Chinalco Mining Corp’s planned take-private offers a solid return for shareholders and is near the finish line. But some investors are worried the deal could hit a roadblock.

Aluminium Corporation of China (Chalco), the largest aluminium producer in the country, announced at the end of last week that it wanted to privatise its Hong Kong-listed subsidiary Chinalco Mining Corporation (CMC).

Chalco offered investors HK$1.39 per share for the company, a premium of 32% over the last closing price. The stock started trading again on Monday — and volumes quickly spiked to 24 million shares, a whopping 30 times the three-month average trading volume.

The stock surged 24.76% on its return to trading on Monday, leaving 6.1% of upside on the table for investors who hold onto the stock and accept the deal. But some investors worry things might not be so simple.

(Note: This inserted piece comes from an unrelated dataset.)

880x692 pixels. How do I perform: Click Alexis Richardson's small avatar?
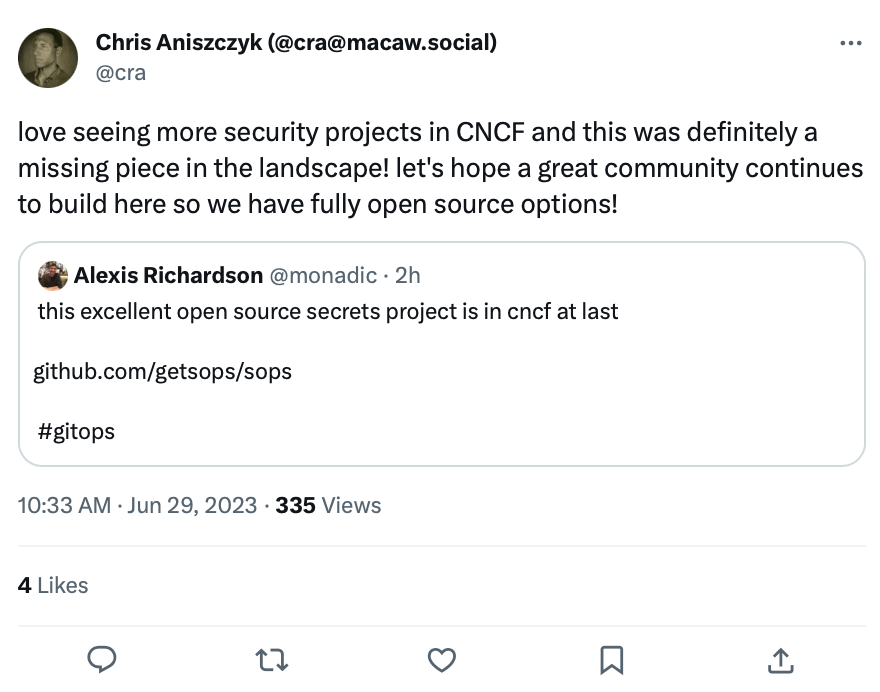pos(53,276)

“The deal looks sweet but we really don’t know if people would suddenly reject or vote it down for various different reasons,” said a fund manager based in Hong Kong. “We have seen too many of these event shocks recently.”

Some recent deals that have fallen by the wayside include Anhui Conch Cement’s acquisition of West China Cement, which failed to obtain approval by Chinese regulators; CMBC’s takeover of Quam, which was pulled after the two companies were unable to reach agreement on terms; and Cheung Kong Infrastructure’s buyout of Power Asset, which was terminated due to minority shareholders voting against it.

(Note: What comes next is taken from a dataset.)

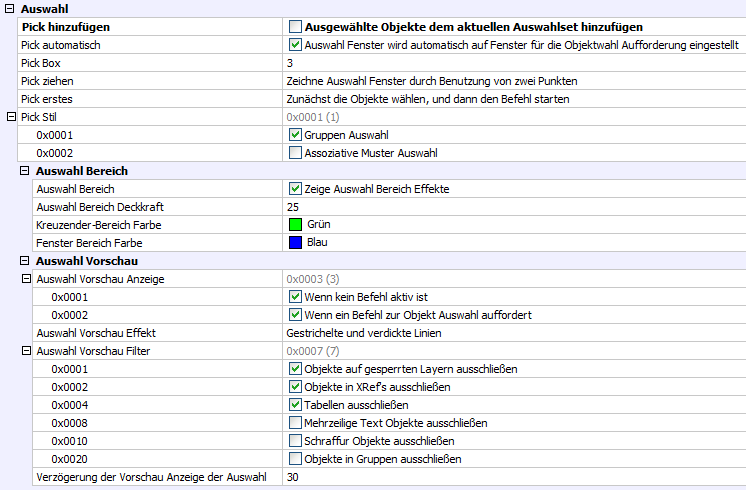Check Objekte in Gruppen ausschließen
The width and height of the screenshot is (746, 490).
pos(295,459)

Chalco’s deal looks much more likely to get through. The parent company owns 84.63% of its subsidiary. But despite that overwhelming majority, the deal could still fail at the shareholder vote.

Block party

Chalco’s dominant position is even stronger than it looks at first. Besides the 84.63% of CMC that it already owns, related parties own 1.12%.  Some 6.31% of additional shareholders have already committed to vote in favour, as has Tongling Nonferrous Metals Group, which owns 1.87%.

This leaves only 6.07% of shares held by independent shareholders who have made their intentions clear. But since CMC is incorporated under the laws of Cayman Islands, that might be enough to block the deal.

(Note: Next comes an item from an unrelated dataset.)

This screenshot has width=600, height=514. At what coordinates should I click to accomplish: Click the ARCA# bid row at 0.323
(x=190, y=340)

One of the conditions is that no more than 10% of the company’s independent shareholders can vote against the deal.  This represents 1.43% of the total share outstanding, according to analysts.

Still, the deal appears to make real sense for Chalco. The company is privatising CMC partly because its subsidiary is facing financial pressure. But that is more of a problem because Chalco wants to ensure the continued, normal operation of its Toromocho Project, a copper mine in Peru.

CMC is facing multiple problems, partly down to inefficiencies in both its mining and processing operations and lower-than-expected returns on copper. But the more palpable problem is that CMC has been binging on debt. Its debt level is as high as $4.3 billion, compared to current assets of just over $1bilion.

By privatising CMC, Chalco will be able to exercise greater flexibility in reorganizing the capital structure and in increasing funding to the subsidiary. It also gives the company’s shareholders a reasonable exit of their investment, according to a joint announcement by Chalco and CMC.

CMC went public in 2013 with an IPO price of HK$1.75. But its shares performed poorly, falling to HK$0.62 in March before bouncing back to HK$10.5 last week, ahead of the announcement.

Morgan Stanley is the financial advisor for Chalco.